I wonder if anyone else has this problem.
This week, I finally wrapped my head around Tumble, the basic parser engine I've been working my way up to since about January or so. It really shouldn't have taken so long, but I had a lot to learn, a lot of false starts, a change of job, and a generally busy life.
Tumble is one part of a project that I've been working on for the past year. The other parts are named Crest, Dragon, Candy, and French Press-- they're all part of a decoupled CMS written in NodeJS mostly meant for fiction writers. Candy is a meta-system on top of Tumble for theme management. French Press is a back-end. Crest is an intake engine and Content-Editable aware piece for fixing stories after they're done. Dragon is a template package for Tumble that spits out the stories in EPUB and LaTeX formats for alternative distribution channels.

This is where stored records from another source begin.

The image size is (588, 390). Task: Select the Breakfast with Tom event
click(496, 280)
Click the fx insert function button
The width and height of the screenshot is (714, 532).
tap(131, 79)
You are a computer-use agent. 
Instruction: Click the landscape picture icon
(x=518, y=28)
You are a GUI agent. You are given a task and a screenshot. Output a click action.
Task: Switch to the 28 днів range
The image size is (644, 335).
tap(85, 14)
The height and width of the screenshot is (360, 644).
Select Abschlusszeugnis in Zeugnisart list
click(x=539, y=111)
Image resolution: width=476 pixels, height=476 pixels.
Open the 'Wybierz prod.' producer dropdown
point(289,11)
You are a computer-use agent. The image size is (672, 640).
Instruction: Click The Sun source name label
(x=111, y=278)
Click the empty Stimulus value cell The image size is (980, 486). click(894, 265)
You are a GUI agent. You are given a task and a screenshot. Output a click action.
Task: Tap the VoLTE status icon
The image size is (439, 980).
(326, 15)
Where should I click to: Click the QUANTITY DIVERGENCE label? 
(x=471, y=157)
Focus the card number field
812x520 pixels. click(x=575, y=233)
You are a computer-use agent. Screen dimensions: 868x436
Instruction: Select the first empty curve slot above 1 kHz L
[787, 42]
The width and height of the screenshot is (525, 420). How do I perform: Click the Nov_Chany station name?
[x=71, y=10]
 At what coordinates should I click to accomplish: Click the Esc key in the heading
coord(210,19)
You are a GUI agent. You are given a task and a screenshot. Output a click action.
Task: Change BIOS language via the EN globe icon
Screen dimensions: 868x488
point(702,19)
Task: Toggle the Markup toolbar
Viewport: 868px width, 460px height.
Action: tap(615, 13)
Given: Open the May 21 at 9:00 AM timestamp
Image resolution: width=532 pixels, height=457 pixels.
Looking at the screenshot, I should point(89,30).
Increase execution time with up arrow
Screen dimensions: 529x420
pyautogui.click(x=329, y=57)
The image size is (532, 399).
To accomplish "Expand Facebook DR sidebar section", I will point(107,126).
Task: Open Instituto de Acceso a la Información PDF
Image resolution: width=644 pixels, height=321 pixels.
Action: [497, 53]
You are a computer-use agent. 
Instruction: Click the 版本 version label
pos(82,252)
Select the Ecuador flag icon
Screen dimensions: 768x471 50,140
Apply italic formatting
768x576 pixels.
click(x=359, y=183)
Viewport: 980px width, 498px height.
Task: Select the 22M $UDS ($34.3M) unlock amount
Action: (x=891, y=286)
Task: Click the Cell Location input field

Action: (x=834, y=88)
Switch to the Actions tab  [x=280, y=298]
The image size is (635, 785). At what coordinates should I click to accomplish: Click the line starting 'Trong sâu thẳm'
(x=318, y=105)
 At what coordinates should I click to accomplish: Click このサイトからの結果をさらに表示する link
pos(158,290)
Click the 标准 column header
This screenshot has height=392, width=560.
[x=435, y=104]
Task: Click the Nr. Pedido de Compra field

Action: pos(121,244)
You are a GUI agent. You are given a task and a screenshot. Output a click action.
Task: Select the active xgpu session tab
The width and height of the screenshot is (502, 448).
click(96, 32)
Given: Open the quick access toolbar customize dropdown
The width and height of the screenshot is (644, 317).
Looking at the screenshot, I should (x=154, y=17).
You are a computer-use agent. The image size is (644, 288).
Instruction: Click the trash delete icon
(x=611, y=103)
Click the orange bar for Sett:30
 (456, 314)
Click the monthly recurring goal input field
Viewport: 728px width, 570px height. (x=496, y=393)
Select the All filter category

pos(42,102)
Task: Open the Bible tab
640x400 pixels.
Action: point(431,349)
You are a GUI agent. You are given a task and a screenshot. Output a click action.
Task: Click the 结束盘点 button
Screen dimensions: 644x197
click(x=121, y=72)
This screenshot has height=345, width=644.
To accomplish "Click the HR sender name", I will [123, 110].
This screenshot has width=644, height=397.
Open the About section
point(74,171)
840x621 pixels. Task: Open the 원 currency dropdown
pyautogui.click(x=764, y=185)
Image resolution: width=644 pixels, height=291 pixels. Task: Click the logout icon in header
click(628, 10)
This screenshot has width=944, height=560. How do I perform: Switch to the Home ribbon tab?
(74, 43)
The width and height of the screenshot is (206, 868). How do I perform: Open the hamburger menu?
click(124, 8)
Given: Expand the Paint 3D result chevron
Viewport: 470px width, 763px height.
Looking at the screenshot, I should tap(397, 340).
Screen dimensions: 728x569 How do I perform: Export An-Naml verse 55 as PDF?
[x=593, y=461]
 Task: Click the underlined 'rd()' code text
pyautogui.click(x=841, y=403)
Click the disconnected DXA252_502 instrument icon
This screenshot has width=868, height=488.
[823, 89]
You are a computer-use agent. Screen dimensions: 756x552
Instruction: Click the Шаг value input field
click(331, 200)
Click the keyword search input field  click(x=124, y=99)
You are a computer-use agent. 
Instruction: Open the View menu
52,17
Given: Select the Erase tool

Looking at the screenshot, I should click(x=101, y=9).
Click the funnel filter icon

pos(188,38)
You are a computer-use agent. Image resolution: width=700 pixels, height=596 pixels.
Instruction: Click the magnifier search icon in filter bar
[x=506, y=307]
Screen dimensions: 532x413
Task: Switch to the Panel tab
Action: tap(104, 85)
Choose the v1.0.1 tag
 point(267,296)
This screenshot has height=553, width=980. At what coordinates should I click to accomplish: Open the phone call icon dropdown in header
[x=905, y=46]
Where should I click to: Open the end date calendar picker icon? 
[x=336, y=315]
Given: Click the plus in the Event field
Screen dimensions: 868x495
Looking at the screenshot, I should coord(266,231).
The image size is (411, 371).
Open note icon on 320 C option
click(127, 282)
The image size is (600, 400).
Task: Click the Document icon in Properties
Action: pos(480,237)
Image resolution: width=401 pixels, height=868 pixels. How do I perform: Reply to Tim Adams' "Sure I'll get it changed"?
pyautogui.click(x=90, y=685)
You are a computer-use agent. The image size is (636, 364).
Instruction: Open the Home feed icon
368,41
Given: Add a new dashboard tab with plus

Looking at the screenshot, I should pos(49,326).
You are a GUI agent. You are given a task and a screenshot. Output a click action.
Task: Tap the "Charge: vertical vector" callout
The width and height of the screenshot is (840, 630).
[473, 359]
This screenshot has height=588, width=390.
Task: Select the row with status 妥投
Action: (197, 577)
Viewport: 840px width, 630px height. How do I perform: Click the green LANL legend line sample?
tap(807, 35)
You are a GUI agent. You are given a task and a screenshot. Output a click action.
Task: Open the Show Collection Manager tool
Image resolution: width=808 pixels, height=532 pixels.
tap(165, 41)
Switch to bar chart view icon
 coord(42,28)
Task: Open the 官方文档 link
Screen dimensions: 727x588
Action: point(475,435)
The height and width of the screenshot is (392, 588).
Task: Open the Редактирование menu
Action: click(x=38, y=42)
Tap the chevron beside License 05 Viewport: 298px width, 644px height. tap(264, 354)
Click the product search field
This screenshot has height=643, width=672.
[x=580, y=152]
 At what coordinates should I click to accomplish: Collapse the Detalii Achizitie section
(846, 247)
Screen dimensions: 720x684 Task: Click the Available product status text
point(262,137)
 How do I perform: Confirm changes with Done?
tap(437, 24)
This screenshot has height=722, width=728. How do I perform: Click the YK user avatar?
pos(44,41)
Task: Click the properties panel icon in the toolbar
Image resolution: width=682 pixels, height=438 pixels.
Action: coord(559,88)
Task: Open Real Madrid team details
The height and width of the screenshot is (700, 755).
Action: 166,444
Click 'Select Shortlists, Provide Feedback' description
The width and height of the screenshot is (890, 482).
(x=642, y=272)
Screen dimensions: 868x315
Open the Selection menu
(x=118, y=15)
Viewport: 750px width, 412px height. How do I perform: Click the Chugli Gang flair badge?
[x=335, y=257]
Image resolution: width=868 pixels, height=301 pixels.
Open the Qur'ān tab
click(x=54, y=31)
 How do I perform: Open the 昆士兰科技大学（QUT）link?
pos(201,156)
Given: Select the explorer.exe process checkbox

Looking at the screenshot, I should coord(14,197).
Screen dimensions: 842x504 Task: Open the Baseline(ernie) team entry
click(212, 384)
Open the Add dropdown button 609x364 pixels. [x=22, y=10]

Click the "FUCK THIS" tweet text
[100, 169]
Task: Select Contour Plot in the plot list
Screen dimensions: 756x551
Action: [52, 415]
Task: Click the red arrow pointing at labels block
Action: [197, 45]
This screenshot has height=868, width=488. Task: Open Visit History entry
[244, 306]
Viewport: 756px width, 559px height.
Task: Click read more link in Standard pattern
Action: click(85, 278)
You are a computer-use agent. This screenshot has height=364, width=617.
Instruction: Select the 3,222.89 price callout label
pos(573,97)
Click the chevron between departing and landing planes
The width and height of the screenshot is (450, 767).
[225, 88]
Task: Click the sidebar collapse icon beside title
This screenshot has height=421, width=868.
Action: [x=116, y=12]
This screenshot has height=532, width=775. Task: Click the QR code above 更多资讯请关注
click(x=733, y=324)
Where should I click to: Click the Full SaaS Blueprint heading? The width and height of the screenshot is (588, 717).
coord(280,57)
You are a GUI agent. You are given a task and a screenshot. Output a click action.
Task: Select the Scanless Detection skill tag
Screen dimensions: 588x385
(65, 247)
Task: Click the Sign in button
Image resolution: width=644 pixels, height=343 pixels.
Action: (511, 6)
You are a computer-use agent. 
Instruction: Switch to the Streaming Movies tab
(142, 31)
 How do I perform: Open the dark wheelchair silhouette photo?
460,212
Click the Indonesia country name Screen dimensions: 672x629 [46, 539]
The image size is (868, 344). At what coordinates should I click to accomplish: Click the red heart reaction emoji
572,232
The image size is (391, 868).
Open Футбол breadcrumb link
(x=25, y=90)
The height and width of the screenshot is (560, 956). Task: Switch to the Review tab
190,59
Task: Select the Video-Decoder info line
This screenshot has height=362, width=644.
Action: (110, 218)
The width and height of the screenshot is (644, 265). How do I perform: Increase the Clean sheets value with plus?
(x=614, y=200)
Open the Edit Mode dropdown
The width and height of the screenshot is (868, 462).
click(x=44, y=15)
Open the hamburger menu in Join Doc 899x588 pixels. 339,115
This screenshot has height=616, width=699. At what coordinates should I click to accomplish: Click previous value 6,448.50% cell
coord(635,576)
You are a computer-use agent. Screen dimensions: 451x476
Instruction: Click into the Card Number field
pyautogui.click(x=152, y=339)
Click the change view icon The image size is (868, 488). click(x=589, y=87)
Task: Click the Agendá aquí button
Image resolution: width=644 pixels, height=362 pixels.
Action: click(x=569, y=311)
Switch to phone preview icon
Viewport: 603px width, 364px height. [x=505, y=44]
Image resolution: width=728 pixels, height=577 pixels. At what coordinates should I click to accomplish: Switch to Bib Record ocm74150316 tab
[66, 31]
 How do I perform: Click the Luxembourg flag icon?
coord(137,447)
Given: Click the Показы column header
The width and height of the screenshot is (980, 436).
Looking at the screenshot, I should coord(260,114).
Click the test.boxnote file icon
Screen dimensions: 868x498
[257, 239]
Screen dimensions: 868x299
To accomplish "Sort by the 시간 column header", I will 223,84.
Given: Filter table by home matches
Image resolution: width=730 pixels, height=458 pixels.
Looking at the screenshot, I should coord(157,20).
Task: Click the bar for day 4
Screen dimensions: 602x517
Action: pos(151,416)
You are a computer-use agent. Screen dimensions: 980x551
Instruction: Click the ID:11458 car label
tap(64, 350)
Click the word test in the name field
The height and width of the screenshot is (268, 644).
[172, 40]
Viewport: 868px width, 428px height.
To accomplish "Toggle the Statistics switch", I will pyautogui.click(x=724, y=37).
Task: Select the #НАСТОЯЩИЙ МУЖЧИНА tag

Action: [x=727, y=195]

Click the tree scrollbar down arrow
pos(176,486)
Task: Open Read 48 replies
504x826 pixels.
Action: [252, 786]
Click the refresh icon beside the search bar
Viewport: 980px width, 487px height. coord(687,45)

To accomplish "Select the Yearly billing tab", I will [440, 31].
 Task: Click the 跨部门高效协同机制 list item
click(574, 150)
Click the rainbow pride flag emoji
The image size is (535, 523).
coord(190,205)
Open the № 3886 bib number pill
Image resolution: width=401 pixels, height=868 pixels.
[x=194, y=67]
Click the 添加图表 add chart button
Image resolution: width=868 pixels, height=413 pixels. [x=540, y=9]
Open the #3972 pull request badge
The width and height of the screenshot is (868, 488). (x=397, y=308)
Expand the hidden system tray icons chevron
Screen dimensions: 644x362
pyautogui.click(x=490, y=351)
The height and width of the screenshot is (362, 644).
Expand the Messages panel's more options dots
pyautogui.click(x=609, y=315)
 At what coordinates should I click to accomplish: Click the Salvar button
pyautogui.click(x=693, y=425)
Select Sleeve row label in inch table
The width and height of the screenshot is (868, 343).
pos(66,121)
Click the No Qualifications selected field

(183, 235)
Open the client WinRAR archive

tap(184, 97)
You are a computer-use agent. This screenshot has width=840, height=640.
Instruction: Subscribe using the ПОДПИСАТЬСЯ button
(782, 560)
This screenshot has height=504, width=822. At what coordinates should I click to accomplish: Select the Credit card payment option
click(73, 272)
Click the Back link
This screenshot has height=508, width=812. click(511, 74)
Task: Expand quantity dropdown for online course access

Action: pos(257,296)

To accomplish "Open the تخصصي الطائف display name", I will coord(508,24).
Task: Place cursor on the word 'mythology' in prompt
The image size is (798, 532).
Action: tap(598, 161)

I should work on any one of those. Probably French Press next, as it would help get the back-end toolkit rolling, and it must be working before Crest or any of the other toolkits make sense. But I don't wanna. I'm not even particularly unhappy with Tumble; it's a good piece of software, all told, and it has alternative output mechanisms that make it suitable to Candy or Dragon, but it's... I'm just glad it's done, and it'll be a few days before I want to get back into that sort of thing.
Do you ever have post-project blues?